A Pharmacist: An Active and Important Part of the Medical Care Team at a Rural Mental Health Clinic
April 1, 2018
As an experiment, with a funded residency, a pharmacist became an active and important part of the medical care team at a rural mental health clinic.
Although there are models of fully integrating a clinical pharmacist into the medical care team, it generally occurs in primary care settings in larger cities. Randall Seifert, PharmD, professor in the Department of Pharmacy Practice and Pharmaceutical Sciences and associate dean for strategic initiatives, wanted to try it in a rural setting, with a mental health clinic.
Seifert had been working on issues related to rural healthcare and how pharmacists could impact health outcomes through strengthening interprofessional relationships with physicians.
“The need that kept coming up was how to improve outcomes for individuals with mental illness and/or substance use disorders,” he says.
The idea is, of course, to have better outcomes for patients by developing better relationships between the pharmacist and physicians, in this case, the psychiatrist.
“The goal was to provide comprehensive medication management to individuals who were patients in Assertive Community Treatment (ACT),” says Seifert. “Our overall goal was to see if we could build an integrated advanced pharmacist practice in a rural mental health center.”
Northern Pines Mental Health Center in Brainerd offered an opportunity to integrate a post-PharmD pharmacist resident into a mental health clinic practice and Laura Schwartzwald, RPh owner of Guidepoint Pharmacy in Brainerd, agreed to fund the residency and administer it through the College of Pharmacy.
ShuYing (Sharon) Ng was chosen for the one-year residency, which began July 1, 2016. Ng earlier had been a resident pharmacist at Guidepoint in her final rotation as a resident in her pursuit of her PharmD at the University of Minnesota College of Pharmacy, Duluth.
Ng was included in the ACT team meeting each week, when the care team discussed the caseload and patient needs. She had a desk at the mental health center, which gave her frequent contact with psychiatrist Robert Jones, MD, medical director of the mental health center and the ACT team.
Ng began by asking to accompany the providers on their calls upon patients in their homes, because, she says, “I know how medicines work” and could share that with patients.
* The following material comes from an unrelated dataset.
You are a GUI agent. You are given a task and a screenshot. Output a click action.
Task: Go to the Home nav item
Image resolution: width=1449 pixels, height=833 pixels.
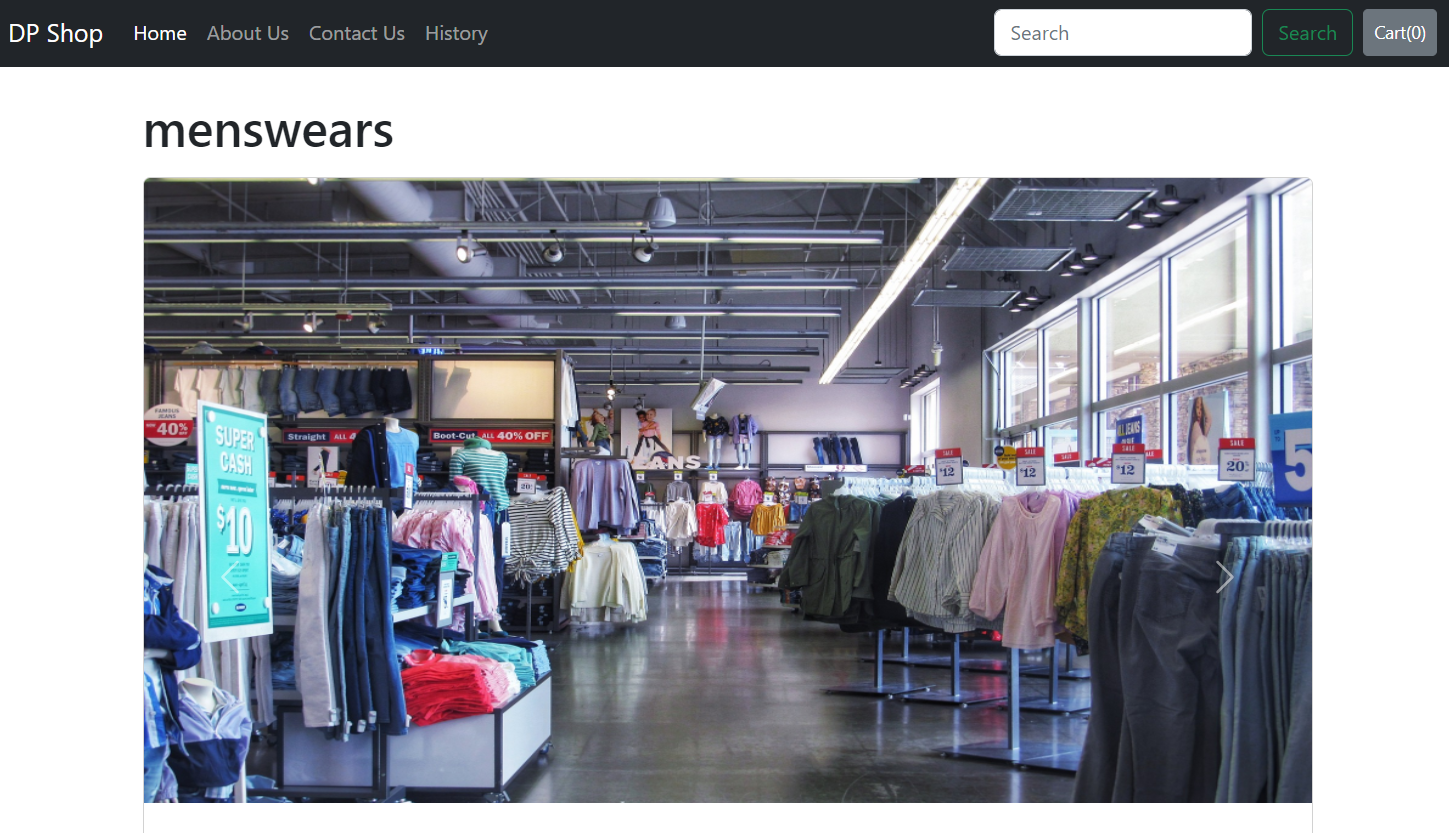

“I often talked with patients about the importance of adherence and about side effects to expect and how they can be managed,” she says.
She was often in the field, working alongside the ACT team providers.
“My actual work day was mostly mobile,” she says. “I had desks at NPMHC, Guidepoint and ACT offices, but I was on the go most of the time.”
Seifert says Ng established herself as a provider of comprehensive medication management by accompanying providers on the ACT team on patient visits and consulting on issues related to—but not limited to—the interaction between psychotropic drugs and medications taken for primary health concerns. Her findings from examining patient charts helped discover drug therapy problems among the ACT team’s patients.
Ng and Jones built a good working relationship and Ng not only consulted and assisted in matters of medication management, but also brought new ideas to Jones for tackling thorny administrative challenges.
Jones says, “The doctor of pharmacy has the potential to glue us together into a better collaborative team.”
When she first started in the residency, Ng says, other professionals weren’t quite sure how she would contribute. But even when she pointed out things she felt needed to be corrected, she didn’t get negative push-back.
“I felt I had a task and I worked hard to earn the trust of professionals through focus on the patient,” she says.
The idea of integrating a clinical pharmacist into a medical care team is not new, Seifert says.
“There are many medical practices where pharmacists are members of the care team, but there are not many pharmacists integrated into rural mental healthcare practices,” he says. “And the way we initiated this was what was innovative.”
The Human Development Center in Duluth and Wilder Mental Health Services and Touchstone Mental Health in St. Paul also have integrated a clinical pharmacist into the medical care team, Seifert says. The next effort will be to expand the model to Northwestern Mental Health Center in Crookston. The major challenge, Seifert says, is how to maintain a level of reimbursement that creates a stable practice. “Can we integrate these services into new payment models?”
Long-term, Seifert says, the goal is to develop a pharmacist workforce that can effectively cross over between mental health and primary care.